As you near your due date for delivery, the baby also prepares to come out via the vaginal canal. How the baby is positioned is an important consideration to assist you during childbirth. While the position of the baby, or ‘fetal presentation’ as it is called in medical terms, is more important for vaginal births, it is also relevant to decide whether you would need a C-section or any other assistance during delivery.
When is the baby’s position checked?
Your healthcare provider will check the baby’s position more actively during the third trimester. The baby’s position will also be checked when you are closer to your due date, when your water breaks, and when you are in active labour.
The baby’s position can be checked through an ultrasound. Experienced healthcare professionals can also check the baby’s position through a physical examination or an internal examination.
Can the baby’s position change?
Your baby continues to move around in the womb and you feel her tiny legs kicking. However, as you get closer to your full term, usually the baby takes position. This is a natural instinct of the baby to come out when she is ready. The baby can however change fetal presentation even during labour. So, for example, a baby that is facing up at the beginning of the labour may face down at the time of the actual delivery.
Your healthcare provider or doctor can also attempt the change the position of the baby by externally applying pressure on your belly and nudging the baby to change the position.
Understanding different baby positions
Let’s understand the different positions in which your baby might be.
What is it: Head downwards towards the cervix and face towards your spine
This position is the most common position for vaginal birth. It is also known as the ‘occiput anterior’. It is also the easiest position to give birth naturally.
What is it: Head downwards towards the cervix and face towards your belly
In this position, the baby’s head is near the cervix but it is facing towards your belly. If the baby comes out in this position, she will be born facing upwards. While this position is also fairly suitable for a vaginal birth, babies sometimes rotate at birth and come into the more common anterior position. This position is also known as ‘occiput posterior’.
What is it: Baby’s bottom is near the cervix
In this position, the baby’s head is upwards in the direction of your chest. At the same time, the baby’s legs are extended and curled in a way that her feet are near her face. So, ultimately, the baby’s bottom is near the cervix. This is a fairly difficult position for a vaginal birth. If your baby is in this position, your doctor might suggest a C-section.
What is it: Feet downwards towards the cervix
In this position, the baby’s head is pointing upwards. However, her feet remain closest to the cervix. A breech baby will come out feet-first during vaginal birth. If your baby is in this position, you might feel kicking in your lower abdomen. While it is not impossible to have a natural birth in this position, your doctor would be the best person to advise you in this case.

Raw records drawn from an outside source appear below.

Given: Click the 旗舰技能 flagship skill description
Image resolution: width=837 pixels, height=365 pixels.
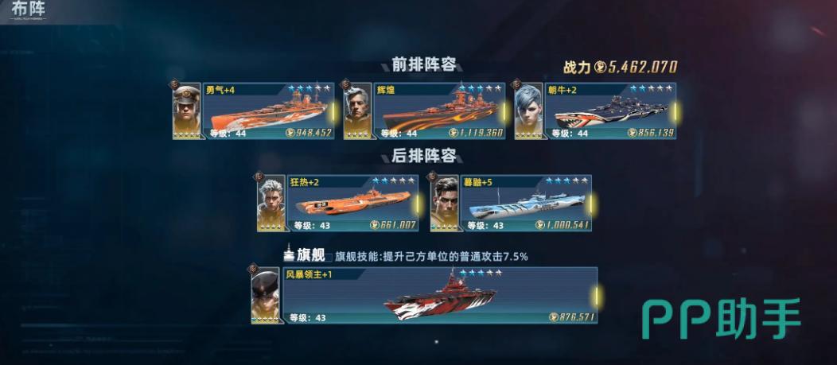Looking at the screenshot, I should click(432, 256).
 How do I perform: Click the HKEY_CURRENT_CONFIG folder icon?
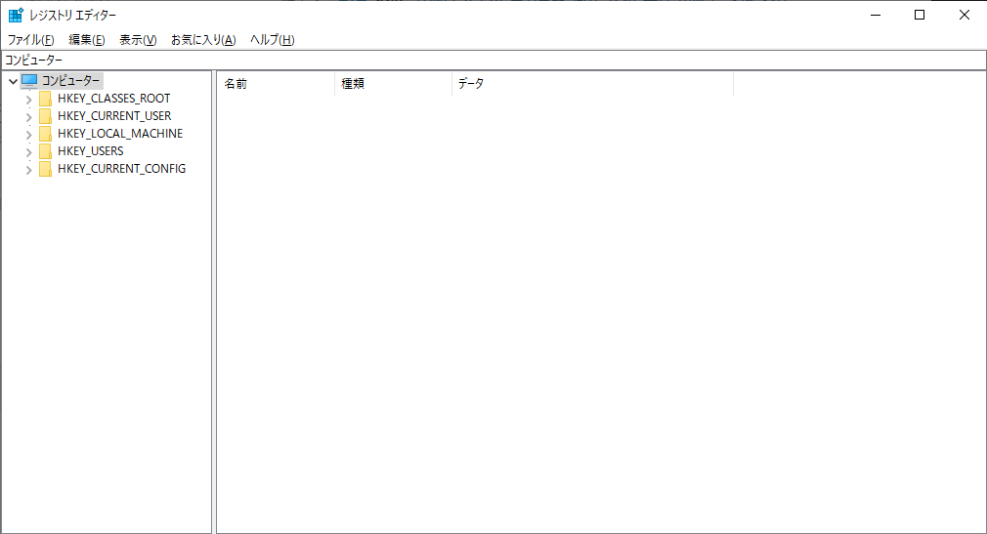point(45,169)
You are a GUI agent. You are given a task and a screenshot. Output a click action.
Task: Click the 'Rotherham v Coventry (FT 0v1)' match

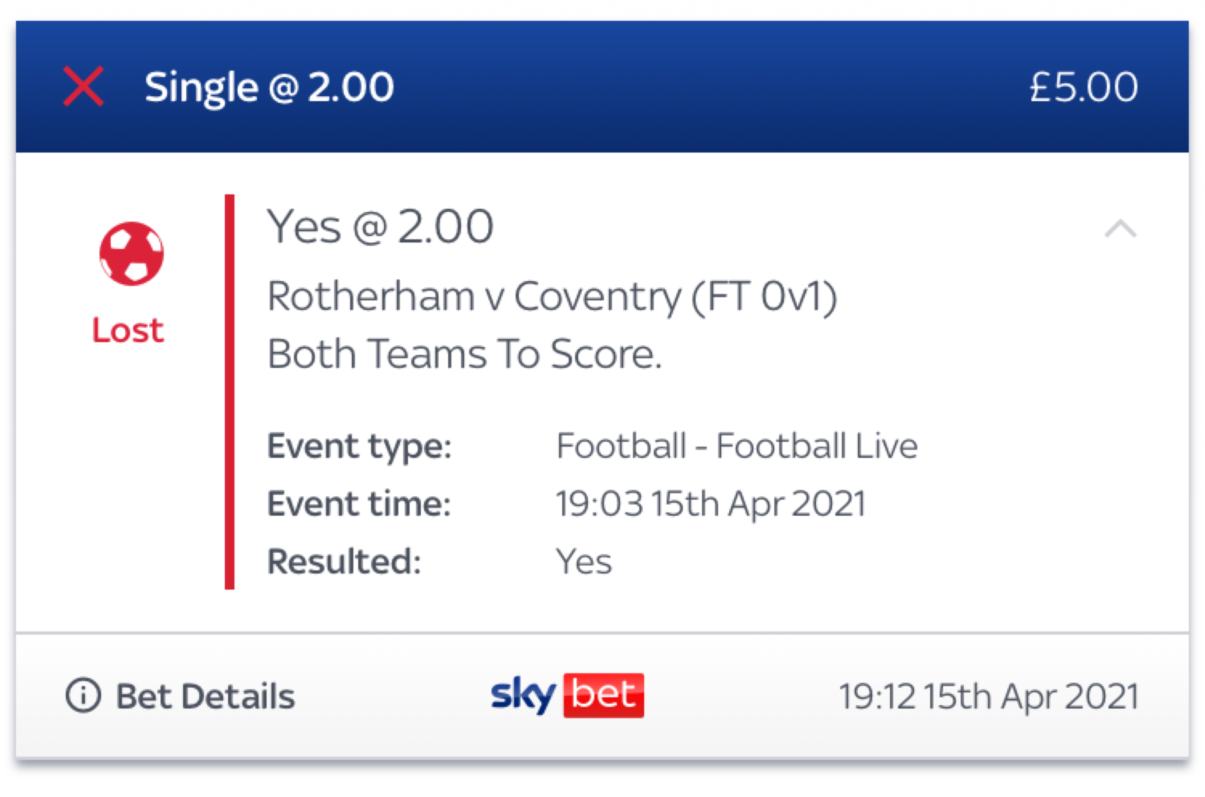point(551,297)
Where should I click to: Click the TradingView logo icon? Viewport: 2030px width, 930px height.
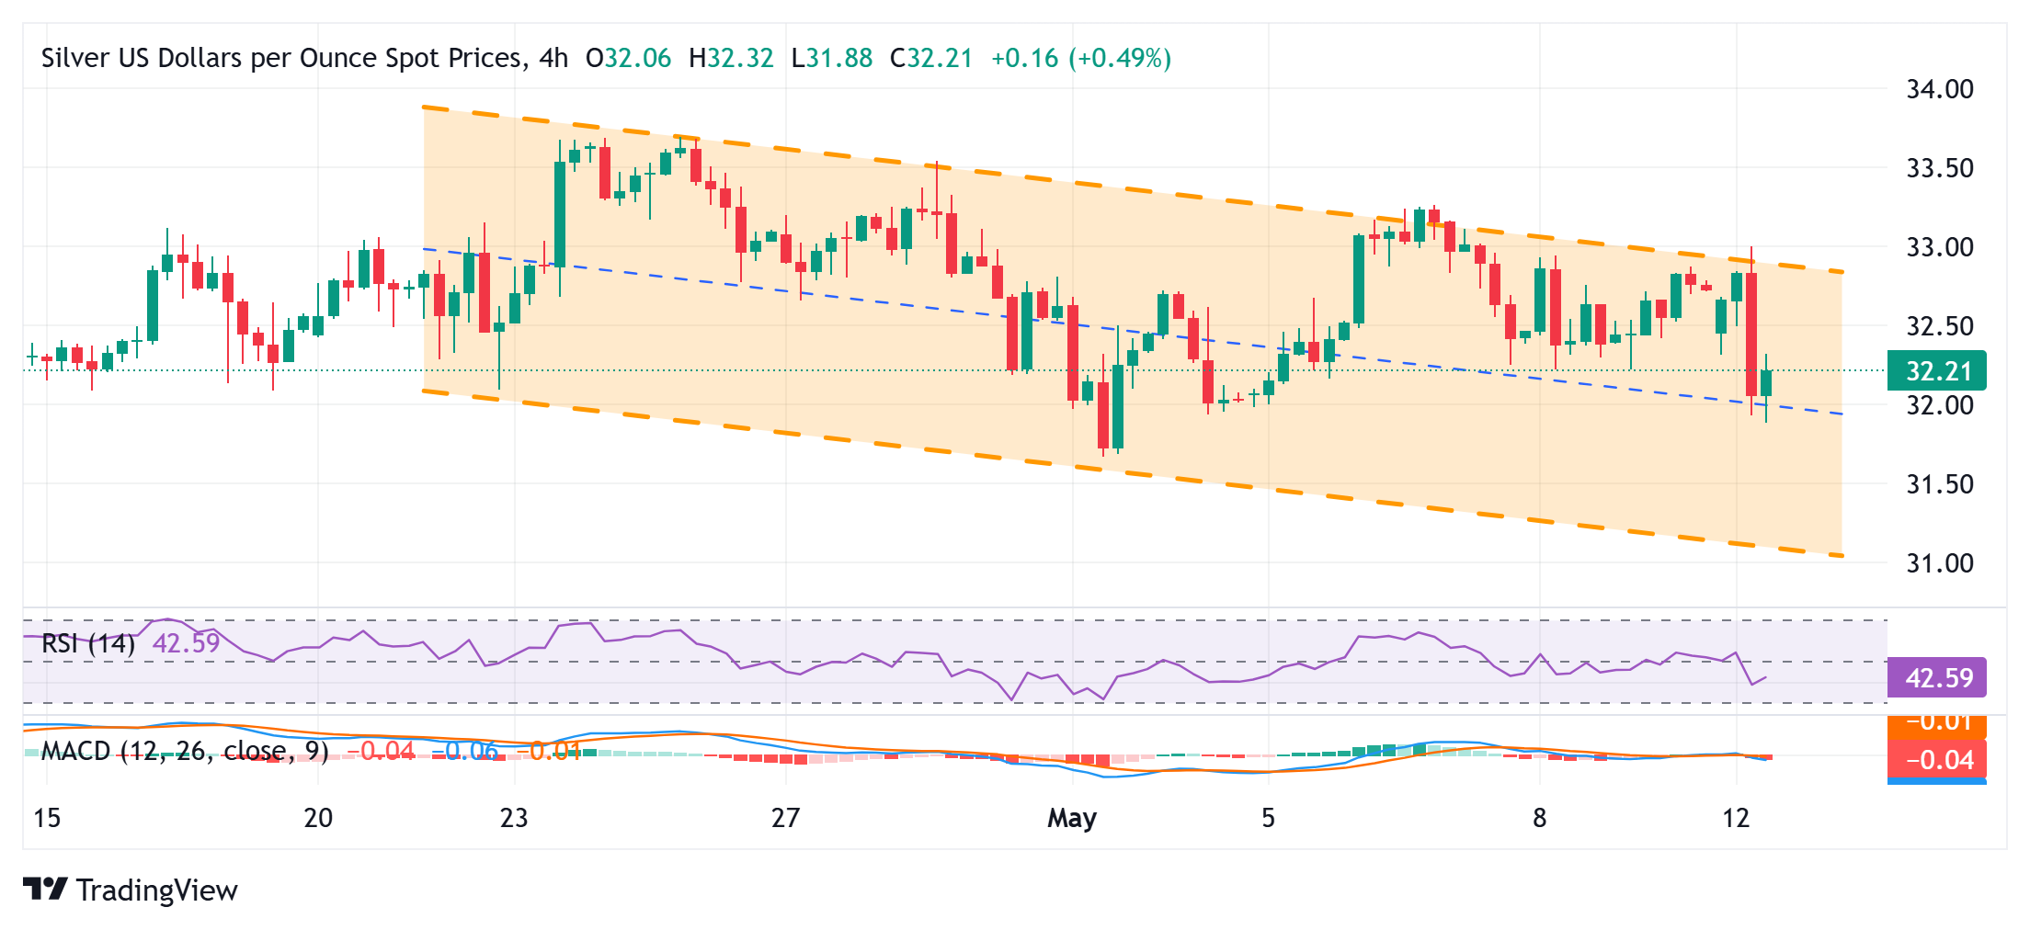tap(45, 889)
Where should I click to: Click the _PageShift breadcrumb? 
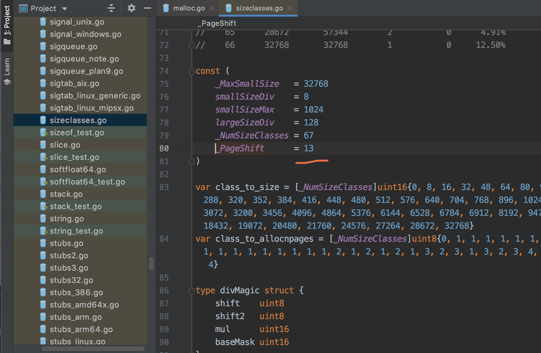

What is it: Head is upwards with one foot near the cervix and the other foot tucked near the baby’s face
In this position, one of the baby’s knees is bent and her feet are next to the bottom. The other leg is extended and the foot is next to her face. This is again an inconvenient position for birthing and your doctor might recommend a C-section.
Single footling and double footling breech
What is it: One or both feet are pointing downwards and are near the cervix
In a single footling breech, one of the baby’s feet is pointing towards the cervix and in the double footling breech, both the baby’s feet are pointing towards the cervix. Depending on a few other factors, your doctor will recommend the best way to birth in this case.
What is it: The baby is positioned horizontally
In this case, the baby is horizontally positioned in the womb. She could face upwards or downwards towards the cervix. In both cases, natural birth is very difficult and the doctor might recommend a C-section.
What is it: The baby is positioned at an oblique angle
This position is slightly different from the transverse lie and the baby is positioned diagonally in the womb. Both the head and the baby’s bottom are on different sides of your body.
What position is your baby in?
Your healthcare provider will be able to tell you what position your baby is in. While they can attempt to change the position of the baby just before birth, the success of this method is not guaranteed. The fetal presentation is important to determine the best method to deliver the baby. However, remember that the safety of the baby and the mother is important. Hence, trust your healthcare provider to make the best decision for you.